-- Problem to solve --
Read the data, and whenever a line holds the word "獲代表權十月決戰全國", report that line.

[Saved entries]

◇ ◇ ◇ ◇

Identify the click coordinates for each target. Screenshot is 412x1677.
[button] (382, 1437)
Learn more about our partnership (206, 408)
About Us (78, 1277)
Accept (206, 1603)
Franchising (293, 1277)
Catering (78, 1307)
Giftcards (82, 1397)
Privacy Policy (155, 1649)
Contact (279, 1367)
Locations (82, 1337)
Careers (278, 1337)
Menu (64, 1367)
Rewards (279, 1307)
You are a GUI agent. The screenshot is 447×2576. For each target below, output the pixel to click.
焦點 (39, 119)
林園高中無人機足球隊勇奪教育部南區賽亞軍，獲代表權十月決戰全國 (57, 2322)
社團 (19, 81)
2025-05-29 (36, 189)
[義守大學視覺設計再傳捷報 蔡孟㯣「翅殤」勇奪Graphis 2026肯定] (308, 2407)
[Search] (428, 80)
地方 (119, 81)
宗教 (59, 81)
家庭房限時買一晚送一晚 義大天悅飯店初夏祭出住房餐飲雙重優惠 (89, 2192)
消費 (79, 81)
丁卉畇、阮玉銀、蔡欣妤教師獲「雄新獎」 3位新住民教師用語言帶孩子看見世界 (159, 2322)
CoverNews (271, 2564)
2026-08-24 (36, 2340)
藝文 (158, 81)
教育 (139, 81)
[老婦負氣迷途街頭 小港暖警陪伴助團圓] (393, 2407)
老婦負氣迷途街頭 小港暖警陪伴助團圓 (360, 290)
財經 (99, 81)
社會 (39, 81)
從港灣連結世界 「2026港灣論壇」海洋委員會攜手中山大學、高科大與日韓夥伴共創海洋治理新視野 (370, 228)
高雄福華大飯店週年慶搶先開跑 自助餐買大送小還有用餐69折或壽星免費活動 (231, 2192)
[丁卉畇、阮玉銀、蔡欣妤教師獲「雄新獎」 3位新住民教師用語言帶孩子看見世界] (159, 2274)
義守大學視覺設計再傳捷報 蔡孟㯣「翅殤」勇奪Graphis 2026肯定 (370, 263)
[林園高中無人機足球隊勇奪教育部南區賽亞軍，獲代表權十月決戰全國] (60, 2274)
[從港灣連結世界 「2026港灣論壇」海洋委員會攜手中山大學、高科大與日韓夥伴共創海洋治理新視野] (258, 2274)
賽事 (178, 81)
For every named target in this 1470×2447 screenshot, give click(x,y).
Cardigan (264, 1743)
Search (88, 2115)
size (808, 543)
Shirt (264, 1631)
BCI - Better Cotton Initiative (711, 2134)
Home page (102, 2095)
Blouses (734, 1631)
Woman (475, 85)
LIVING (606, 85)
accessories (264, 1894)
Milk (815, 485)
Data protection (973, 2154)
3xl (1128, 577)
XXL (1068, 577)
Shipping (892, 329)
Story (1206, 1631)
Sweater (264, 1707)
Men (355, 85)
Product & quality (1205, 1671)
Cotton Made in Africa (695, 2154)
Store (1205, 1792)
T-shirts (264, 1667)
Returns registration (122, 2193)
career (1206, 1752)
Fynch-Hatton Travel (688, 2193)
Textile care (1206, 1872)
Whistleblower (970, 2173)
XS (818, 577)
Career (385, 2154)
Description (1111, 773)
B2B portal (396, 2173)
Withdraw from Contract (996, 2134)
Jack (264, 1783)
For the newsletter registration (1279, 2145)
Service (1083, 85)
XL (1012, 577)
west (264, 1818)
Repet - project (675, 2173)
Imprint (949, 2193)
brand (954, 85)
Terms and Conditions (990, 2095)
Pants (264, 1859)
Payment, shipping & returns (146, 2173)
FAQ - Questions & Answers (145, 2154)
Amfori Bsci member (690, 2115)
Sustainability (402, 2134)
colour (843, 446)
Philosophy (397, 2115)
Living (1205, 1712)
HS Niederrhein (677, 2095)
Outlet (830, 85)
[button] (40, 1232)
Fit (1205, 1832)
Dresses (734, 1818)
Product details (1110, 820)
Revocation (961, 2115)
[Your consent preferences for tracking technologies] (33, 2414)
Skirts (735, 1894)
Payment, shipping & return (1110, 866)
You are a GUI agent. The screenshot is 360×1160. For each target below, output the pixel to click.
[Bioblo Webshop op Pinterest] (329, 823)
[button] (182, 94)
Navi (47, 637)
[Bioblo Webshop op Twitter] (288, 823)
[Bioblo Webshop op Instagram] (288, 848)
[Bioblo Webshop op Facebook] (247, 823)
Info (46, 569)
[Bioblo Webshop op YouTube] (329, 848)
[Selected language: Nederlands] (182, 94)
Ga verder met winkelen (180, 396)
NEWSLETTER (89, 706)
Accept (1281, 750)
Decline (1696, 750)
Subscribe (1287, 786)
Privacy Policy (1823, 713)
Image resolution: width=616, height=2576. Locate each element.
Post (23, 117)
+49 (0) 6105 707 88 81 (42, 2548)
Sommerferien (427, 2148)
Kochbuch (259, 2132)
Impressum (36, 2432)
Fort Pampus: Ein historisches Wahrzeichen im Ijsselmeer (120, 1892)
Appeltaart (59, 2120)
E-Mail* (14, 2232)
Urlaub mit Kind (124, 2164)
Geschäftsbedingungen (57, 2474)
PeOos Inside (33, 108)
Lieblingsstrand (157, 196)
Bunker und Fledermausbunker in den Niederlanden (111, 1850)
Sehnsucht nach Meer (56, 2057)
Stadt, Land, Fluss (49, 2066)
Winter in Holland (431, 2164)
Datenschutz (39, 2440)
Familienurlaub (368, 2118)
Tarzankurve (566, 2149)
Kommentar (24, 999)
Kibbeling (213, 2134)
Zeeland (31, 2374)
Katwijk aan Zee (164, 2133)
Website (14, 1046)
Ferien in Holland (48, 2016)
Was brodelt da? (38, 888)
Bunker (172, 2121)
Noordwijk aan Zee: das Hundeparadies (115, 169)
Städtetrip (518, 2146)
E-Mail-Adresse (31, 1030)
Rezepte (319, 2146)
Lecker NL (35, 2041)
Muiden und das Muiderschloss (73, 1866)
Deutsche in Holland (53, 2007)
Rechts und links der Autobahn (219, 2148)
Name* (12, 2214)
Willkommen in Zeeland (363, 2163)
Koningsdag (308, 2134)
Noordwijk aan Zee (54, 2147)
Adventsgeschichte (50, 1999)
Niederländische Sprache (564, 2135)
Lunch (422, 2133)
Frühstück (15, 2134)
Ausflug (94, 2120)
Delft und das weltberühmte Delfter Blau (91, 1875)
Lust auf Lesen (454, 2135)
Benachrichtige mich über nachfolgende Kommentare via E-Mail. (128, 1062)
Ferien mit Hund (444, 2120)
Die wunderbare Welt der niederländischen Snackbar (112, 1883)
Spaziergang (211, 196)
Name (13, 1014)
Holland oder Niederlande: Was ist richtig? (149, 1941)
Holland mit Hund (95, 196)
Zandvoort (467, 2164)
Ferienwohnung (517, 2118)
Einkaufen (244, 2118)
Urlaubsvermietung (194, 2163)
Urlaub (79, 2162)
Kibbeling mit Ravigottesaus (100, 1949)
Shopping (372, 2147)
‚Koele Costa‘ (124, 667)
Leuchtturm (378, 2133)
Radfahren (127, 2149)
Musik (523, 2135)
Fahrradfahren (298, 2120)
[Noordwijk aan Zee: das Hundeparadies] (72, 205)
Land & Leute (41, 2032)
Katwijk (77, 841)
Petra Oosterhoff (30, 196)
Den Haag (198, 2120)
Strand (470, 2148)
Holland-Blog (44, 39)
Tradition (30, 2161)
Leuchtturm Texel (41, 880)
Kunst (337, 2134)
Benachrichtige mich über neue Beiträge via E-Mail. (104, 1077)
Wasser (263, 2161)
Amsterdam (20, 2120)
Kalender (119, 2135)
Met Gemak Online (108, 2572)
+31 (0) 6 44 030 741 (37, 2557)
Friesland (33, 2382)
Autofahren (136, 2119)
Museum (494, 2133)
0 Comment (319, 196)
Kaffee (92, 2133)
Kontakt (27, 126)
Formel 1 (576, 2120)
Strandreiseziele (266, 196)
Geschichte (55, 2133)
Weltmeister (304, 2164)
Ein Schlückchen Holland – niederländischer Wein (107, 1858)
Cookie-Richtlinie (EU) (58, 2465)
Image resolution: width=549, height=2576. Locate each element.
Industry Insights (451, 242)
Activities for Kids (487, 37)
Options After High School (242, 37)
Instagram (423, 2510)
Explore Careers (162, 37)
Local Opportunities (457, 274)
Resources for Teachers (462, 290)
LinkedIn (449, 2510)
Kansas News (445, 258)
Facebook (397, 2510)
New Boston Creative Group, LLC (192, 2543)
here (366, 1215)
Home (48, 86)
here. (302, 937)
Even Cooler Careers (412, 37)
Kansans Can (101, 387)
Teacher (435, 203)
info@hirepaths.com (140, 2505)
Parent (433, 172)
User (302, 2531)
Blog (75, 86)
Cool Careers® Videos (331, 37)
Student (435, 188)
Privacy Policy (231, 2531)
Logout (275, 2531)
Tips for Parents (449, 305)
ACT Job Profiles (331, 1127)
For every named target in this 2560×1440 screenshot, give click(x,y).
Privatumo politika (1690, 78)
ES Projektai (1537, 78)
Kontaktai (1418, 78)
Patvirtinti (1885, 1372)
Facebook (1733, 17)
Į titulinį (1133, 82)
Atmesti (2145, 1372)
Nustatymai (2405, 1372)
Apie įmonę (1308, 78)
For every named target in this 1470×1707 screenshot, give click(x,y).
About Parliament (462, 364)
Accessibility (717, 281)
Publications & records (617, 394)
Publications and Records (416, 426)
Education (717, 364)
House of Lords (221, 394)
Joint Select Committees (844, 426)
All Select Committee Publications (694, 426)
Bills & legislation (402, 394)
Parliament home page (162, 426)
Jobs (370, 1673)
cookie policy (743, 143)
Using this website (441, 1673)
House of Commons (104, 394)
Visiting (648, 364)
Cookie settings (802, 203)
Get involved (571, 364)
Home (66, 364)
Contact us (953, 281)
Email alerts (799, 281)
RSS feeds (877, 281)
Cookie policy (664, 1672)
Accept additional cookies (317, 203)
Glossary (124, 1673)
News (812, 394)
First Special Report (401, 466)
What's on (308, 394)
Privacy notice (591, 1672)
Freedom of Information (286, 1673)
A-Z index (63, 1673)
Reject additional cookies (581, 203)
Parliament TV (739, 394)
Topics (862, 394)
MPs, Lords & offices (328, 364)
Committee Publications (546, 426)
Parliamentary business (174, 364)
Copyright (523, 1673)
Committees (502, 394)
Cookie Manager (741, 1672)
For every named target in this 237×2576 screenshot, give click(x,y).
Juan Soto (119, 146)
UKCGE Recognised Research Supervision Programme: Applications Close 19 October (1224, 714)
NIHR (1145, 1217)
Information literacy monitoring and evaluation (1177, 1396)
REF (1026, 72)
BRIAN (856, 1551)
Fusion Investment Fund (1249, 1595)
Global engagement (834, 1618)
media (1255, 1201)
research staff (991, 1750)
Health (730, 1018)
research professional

◇ ◇ ◇ ◇

-- Solved exercise --
林園高中無人機足球隊勇奪教育部南區賽亞軍，獲代表權十月決戰全國 (57, 2322)
[林園高中無人機足球隊勇奪教育部南區賽亞軍，獲代表權十月決戰全國] (60, 2274)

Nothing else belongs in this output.